REQUIRED WORK -> Search the data below for "Expand"; list each line that holds it.

EXERCISE MATERIALS Block Start

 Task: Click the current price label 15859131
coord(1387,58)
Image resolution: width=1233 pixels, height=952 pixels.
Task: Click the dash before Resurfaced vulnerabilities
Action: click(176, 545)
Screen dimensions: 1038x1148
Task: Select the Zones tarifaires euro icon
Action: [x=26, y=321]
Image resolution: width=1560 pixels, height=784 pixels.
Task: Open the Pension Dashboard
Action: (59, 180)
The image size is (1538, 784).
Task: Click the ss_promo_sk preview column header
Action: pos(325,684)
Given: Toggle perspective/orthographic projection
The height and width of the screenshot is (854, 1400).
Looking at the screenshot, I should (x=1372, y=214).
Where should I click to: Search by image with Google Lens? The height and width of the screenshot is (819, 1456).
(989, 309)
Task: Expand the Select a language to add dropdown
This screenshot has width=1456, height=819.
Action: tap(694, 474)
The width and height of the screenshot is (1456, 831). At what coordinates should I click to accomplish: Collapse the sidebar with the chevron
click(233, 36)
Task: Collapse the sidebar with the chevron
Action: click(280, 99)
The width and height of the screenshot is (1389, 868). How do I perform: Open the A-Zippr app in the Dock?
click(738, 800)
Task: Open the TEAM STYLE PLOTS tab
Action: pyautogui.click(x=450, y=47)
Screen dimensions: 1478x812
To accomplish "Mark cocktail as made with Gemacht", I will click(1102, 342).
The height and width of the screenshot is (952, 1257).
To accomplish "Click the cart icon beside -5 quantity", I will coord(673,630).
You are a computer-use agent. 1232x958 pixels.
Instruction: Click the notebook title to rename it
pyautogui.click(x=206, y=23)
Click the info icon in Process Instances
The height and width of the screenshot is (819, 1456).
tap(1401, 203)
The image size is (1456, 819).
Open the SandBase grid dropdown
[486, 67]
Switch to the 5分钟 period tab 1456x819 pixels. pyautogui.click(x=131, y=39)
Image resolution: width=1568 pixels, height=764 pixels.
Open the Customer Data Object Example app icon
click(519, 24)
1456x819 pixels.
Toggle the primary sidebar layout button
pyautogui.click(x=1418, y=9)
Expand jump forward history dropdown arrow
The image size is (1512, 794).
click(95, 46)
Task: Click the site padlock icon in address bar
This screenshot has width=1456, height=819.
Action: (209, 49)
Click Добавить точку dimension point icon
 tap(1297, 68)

EXERCISE MATERIALS Block End

ANSWER FOR THE TASK ->
Task: Expand the Select a language to add dropdown
Expand jump forward history dropdown arrow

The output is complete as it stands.